On Sun, 28 May 2000, David Francis wrote:

> Hello,
> 
> I have just set up a new web server with two drives each configured with 
> four identical partitions. The three "non-swap" partitions are all set up 
> as RAID level 1 mirrors. Everything is up and running fine.
> 
> md0 = /
> md1 = /home
> md2 = /usr
> 
> I physically removed each of the drives at different times and was very 
> happy to see that each one booted and ran fine individually. This was my 
> goal. I like this apparent level of fault tolerance.

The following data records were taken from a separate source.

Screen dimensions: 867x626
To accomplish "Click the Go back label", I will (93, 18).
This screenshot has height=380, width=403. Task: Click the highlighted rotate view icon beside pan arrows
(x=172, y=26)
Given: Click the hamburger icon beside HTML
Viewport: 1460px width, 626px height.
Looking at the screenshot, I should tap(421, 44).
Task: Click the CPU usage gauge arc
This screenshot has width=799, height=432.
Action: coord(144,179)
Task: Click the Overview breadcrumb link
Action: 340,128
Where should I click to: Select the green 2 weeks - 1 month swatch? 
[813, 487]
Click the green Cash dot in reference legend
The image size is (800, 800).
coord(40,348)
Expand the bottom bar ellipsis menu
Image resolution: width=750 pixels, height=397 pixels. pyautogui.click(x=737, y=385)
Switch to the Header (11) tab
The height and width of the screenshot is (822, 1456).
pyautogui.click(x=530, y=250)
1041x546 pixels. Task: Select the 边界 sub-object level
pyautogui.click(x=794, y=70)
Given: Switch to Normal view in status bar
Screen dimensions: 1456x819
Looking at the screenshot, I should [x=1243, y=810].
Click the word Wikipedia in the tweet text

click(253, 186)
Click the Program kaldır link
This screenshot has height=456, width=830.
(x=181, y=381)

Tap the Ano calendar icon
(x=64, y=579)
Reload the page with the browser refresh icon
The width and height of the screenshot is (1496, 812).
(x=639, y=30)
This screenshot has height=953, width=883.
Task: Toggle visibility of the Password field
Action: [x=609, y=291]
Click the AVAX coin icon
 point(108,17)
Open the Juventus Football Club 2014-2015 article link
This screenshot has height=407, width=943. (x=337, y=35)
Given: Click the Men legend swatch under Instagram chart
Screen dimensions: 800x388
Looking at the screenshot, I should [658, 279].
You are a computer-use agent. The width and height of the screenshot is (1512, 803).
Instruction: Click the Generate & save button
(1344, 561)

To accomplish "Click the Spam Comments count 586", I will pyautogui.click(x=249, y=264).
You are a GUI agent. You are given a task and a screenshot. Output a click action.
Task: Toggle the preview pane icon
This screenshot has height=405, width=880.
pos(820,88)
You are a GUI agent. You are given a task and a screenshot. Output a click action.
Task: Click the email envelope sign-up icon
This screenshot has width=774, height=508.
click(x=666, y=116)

However, I am 
> concerned about the performance hit.
> 
Take a look at http://www.icon.fi/~mak/ there is a readbalance patch
which should increase the performance. Reading from a raid 1 should
always be faster, so this is good for /usr and /. Writting can be slightly
slower.

> After doing more reading and lurking on this maillist, I'm starting to get 
> the idea that having the /root or /boot partition on a RAID is not 
> advisable. Some older FAQs say that you can't upgrade the kernel with this 
> configuration. Is that still true? I would like to understand better why 
> this not an advisable configuration.
> 
To me this is a very advisable configuration. It gives you fault tolerance
and more speed. In the days where there was no autodetection it was more
complicated to have a root raid. Upgrading the kernel is also no problem,
just make shure that the kernel contains the raid patches.